Boulder fire experts explained that despite high winds, fire conditions were not near the same as the Marshall Fire.

BOULDER COUNTY, Colo. — Xcel Energy is only supposed to do a public safety power shutoff (PSPS) as a last resort.

When Xcel purposefully shut off power to more than 50,000 customers on April 6 as part of its first PSPS in Colorado, fire experts in Boulder County were not seeing conditions that called for the most extreme response.

“The conditions that we saw in the Marshall Fire were not the same conditions we saw at the beginning of April during that weekend wind event,” Seth McKinney, Boulder County’s fire management officer, said.

McKinney looks at three factors when determining fire risk.

Weather, topography and fuels – grass and weeds.

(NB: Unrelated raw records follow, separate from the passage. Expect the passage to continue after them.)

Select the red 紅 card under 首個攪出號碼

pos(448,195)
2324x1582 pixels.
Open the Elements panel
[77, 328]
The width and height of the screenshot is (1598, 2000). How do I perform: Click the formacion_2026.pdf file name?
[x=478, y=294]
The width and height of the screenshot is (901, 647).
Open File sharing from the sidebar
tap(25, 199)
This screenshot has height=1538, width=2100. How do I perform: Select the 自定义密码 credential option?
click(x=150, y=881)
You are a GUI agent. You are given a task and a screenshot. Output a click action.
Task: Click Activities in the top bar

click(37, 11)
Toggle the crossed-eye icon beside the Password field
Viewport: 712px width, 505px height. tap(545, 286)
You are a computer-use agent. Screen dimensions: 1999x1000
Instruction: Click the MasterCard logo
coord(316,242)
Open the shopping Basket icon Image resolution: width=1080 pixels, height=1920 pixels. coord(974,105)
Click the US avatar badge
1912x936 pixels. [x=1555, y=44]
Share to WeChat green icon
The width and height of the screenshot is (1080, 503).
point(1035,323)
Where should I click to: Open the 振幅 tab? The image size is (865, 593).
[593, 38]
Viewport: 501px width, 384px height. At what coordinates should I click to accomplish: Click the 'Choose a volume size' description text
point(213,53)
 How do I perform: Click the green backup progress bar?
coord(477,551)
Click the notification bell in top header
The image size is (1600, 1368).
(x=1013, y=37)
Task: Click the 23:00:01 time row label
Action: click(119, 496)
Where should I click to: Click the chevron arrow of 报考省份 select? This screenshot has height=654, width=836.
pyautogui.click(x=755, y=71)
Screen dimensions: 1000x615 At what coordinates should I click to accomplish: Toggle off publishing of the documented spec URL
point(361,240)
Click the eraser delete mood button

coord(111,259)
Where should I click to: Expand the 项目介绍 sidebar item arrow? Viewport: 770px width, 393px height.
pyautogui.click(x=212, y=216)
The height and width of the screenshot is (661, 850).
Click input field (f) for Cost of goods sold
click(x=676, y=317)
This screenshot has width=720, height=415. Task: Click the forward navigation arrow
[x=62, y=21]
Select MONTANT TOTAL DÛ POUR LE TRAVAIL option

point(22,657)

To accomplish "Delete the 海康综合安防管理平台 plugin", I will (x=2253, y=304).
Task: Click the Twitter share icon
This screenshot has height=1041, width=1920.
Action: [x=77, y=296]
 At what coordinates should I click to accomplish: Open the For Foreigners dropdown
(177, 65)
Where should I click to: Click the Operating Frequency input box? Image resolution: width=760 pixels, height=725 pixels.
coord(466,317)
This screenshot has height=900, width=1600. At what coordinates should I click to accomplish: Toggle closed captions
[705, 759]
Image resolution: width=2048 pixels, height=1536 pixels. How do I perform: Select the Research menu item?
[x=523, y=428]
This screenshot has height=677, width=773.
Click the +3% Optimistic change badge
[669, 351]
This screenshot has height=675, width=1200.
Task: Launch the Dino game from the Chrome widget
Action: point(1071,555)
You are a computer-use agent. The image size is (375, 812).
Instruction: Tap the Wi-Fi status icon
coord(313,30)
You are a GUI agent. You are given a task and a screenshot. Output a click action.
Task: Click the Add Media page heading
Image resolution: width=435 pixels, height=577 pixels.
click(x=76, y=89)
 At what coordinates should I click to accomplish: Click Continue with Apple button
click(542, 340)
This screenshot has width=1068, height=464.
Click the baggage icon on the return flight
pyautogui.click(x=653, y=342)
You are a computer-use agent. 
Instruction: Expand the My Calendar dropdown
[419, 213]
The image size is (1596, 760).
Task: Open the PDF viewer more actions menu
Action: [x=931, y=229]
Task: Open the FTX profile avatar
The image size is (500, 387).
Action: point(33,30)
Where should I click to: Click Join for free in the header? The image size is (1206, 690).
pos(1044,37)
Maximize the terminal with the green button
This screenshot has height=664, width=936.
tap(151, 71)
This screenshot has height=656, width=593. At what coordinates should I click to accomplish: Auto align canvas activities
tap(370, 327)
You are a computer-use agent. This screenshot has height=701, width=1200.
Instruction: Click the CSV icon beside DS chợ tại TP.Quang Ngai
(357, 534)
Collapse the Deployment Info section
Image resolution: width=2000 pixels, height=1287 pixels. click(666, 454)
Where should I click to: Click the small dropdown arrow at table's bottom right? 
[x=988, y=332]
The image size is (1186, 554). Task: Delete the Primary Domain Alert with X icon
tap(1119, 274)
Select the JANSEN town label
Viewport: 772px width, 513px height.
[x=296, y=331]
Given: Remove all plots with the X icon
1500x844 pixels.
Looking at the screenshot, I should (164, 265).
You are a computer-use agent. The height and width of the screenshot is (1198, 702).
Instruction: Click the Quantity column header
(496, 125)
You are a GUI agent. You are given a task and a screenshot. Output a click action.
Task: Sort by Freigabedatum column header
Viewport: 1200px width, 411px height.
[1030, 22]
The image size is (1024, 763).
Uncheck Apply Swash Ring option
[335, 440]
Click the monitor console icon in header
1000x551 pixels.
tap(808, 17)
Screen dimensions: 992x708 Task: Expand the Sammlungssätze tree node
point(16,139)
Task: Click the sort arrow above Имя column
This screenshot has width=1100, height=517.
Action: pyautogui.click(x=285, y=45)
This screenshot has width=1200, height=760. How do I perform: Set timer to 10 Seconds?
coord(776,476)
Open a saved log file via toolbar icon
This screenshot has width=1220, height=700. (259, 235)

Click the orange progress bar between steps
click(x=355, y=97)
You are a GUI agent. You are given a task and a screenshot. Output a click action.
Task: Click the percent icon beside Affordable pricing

“Our fuels are really green,” McKinney said. “We felt that the fire danger wasn’t as high when considering those three factors instead of just looking at the wind.”

Boulder’s wastewater facility nearly overflowed sewage into Boulder Creek because the PSPS shutoff power to both substations that supply power to the facility. A 2006 agreement between the city of Boulder and Xcel calls for one of the substations to act as the backup power supply.

Through an open records request, Next with Kyle Clark obtained an email from Boulder’s disaster management director to Xcel with the subject line: Wastewater facility power outage.

The email included a letter with an assessment from both the city of Boulder fire chief and from McKinney.

McKinney’s summed it up with, “In short, these are not the same conditions we saw leading up to the Marshall Fire.”

“We wanted to give some insight to Xcel as to what we were seeing, what we were considering at the ground level in fire management,” McKinney said. “Yes, it’s windy, but the fire danger conditions were not the same as the Marshall Fire.”

Xcel has a hearing with the Colorado Public Utilities Commission on Monday morning, when it will have to explain its decision to use a PSPS.

“If we did have a power line start a fire, it wasn’t going to have the same spread potential like we’d seen previously,” McKinney said. “We had drought conditions six months leading up to the Marshall Fire, our fuels were ready to go. We had the winds during the April event, but we did not have the same fuels conditions.”